Lynda Rothermel, campus architect, said there are multiple stages involved in the Master Building Plan.
Rothermel said the process started by forming committees, comprised of students, faculty and administrators, to discuss the project. The steering committees and working groups for both branches of the plan worked with ikon.5 Architects, the consultants on the project, to determine how the College would be reshaped. Next, Rothermel said, the committees ordered their priorities.
Sophomore year housing “is our first priority,” Rothermel said. She added that next is first year housing.
Residentially, Rothermel said the plan is to “increase the number of beds on campus,” particularly for first and second-year students.
As of now, the plan schedules completion of the Metzger Drive apartments for 2009 and renovation of Decker Hall for 2010. Additionally, the committee plans to renovate the Towers in 2013 and 2014 and renovate Cromwell in 2017.
Academically, the plan is more extensive. Renovation of the Roscoe L. West Library is scheduled for 2008, along with demolition of the Forcina wing.
The plan calls for renovation of science labs in 2016 and renovation of Kendall in 2021.
“The master plan is not complete and we’re looking for feedback,” Curt Heuring, vice president of Facilities Management, Construction and Safety, said. “The best master plans are flexible.”
Rothermel and Heuring presented the plan on both Thursday and Friday last week and invited students and faculty to attend.
However, some present at the forum disagreed with aspects of the plan.
“I guess I’m just failing to see how this plan involves students in a co-curricular way,” Tim Asher, associate director of Student Activities, said.
In particular, Asher was concerned with why Brower Student Center did not seem to be included in the plan.
He cited the broken window in the ceiling of the building, as well as the broken elevator and broken restrooms. According to Asher, in the 30th year of the building’s history, he was told he was not allowed to use the term “anniversary” because it would give the impression that the building is old.
“The student center is a dump,” Janice Verneychuk, associate director of Health Services, said, echoing Asher’s concern. “I feel like I’m in my unfinished basement. It’s really shameful.”
“The (student center) has some budgetary constraints,” Heuring said in response. “It’d be a waste to spend the limited money we have on something that’s not a priority.”
He added that the committee is trying to be careful in deciding how to spend its limited funds.
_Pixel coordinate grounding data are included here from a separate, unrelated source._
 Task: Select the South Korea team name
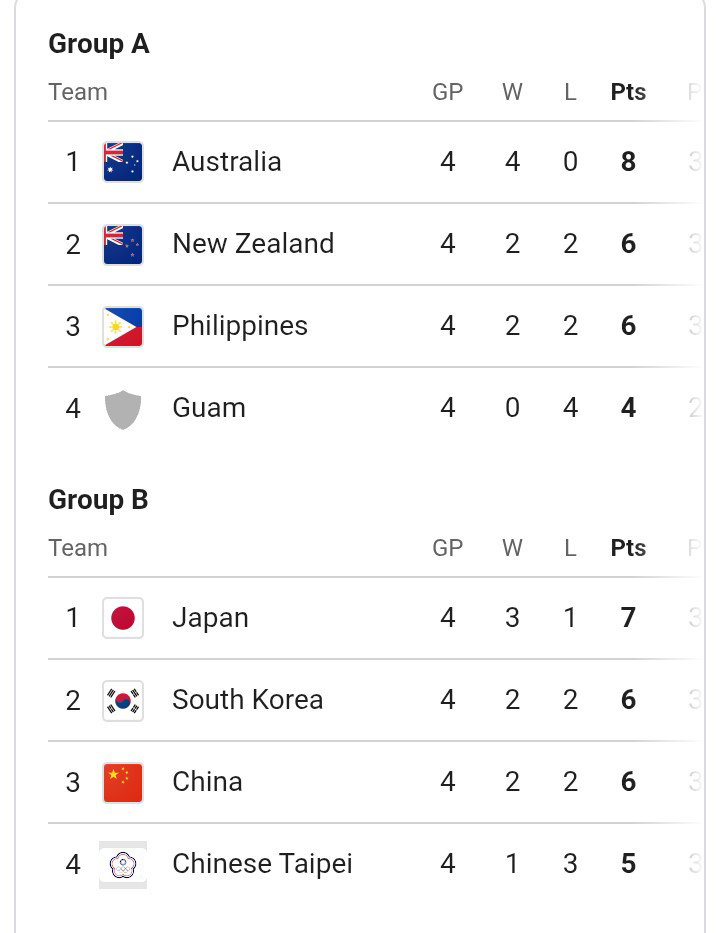(x=248, y=700)
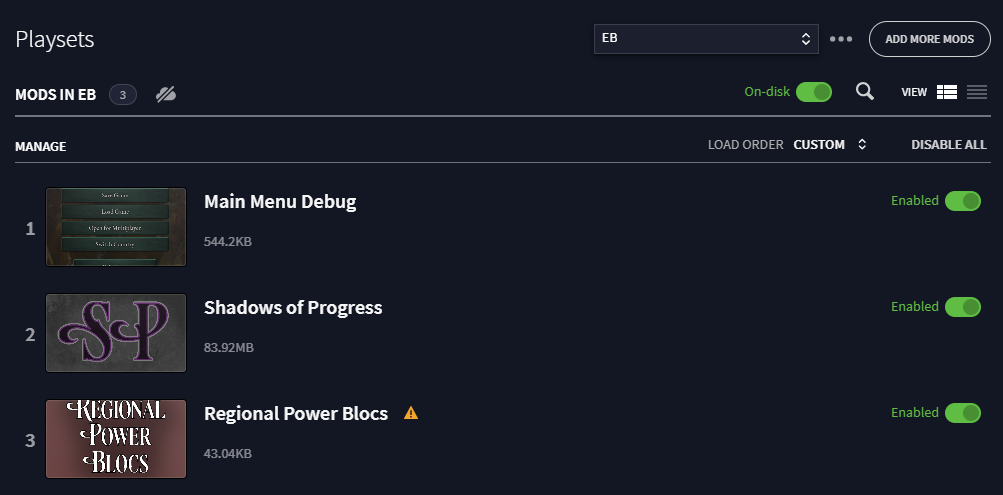Click the load order sort arrows icon
The width and height of the screenshot is (1003, 495).
click(862, 145)
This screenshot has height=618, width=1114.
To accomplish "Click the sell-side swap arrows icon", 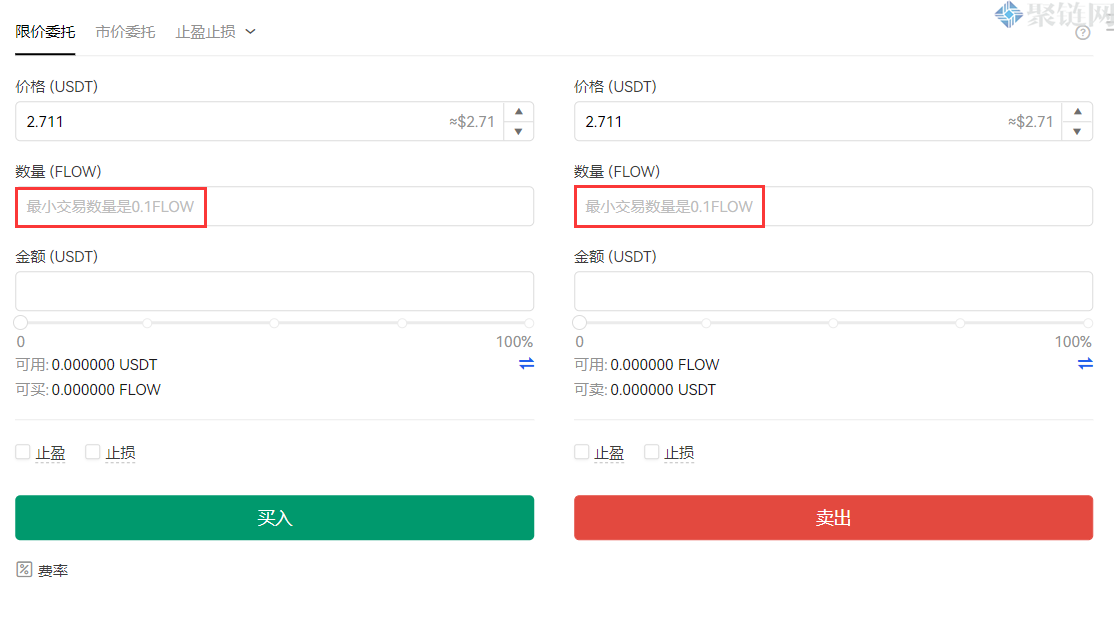I will [1085, 364].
Money for the projects, according to Rothermel, is coming from capital reserves, a capital campaign and state and College bonds.
“We’re asking for patience,” Heuring said.
Dave Icenhower, associate athletic director, was concerned the building projects did not include space for recreation.
The plan includes relocating the tennis courts to accommodate a new residential building in their place and placing a dorm on the field between New Residence and Decker.
Icenhower said there is little recreation on campus and therefore “(students) are just going to sit in their dorms and drink.”
Heuring pointed out that $10 million was recently spent for a new soccer stadium and softball field. He assured Icenhower that “what is not touched by the master plan” will be addressed with an asset renewal plan.
Verneychuck was also concerned about the lack of air conditioning. According to her, 10 percent of students have asthma and another 50 percent have seasonal allergies.
Rothermel said the cost for air conditioning would be “exorbitant” and that many who claim to have allergies cannot produce a doctor’s note.
Dan Croft, professor of history, said when the Forcina wing is demolished, it will remove several lecture halls. “(The lecture halls) are the worst possible space available,” he said. “The person who designed (them) should be shot.” However, he added, the spaces are used regularly. Getting rid of them even temporarily is a bad idea, Croft said.
Rothermel said that was considered. She said originally the plan called for removing those rooms for eight years but that now the plan has reduced that to three years before new lecture rooms are built.
In the end, she said, “It’s all about the amount of funding. Every building we build is funding we can’t use somewhere else.”
Some members of the faculty have since responded to the construction plan with a petition.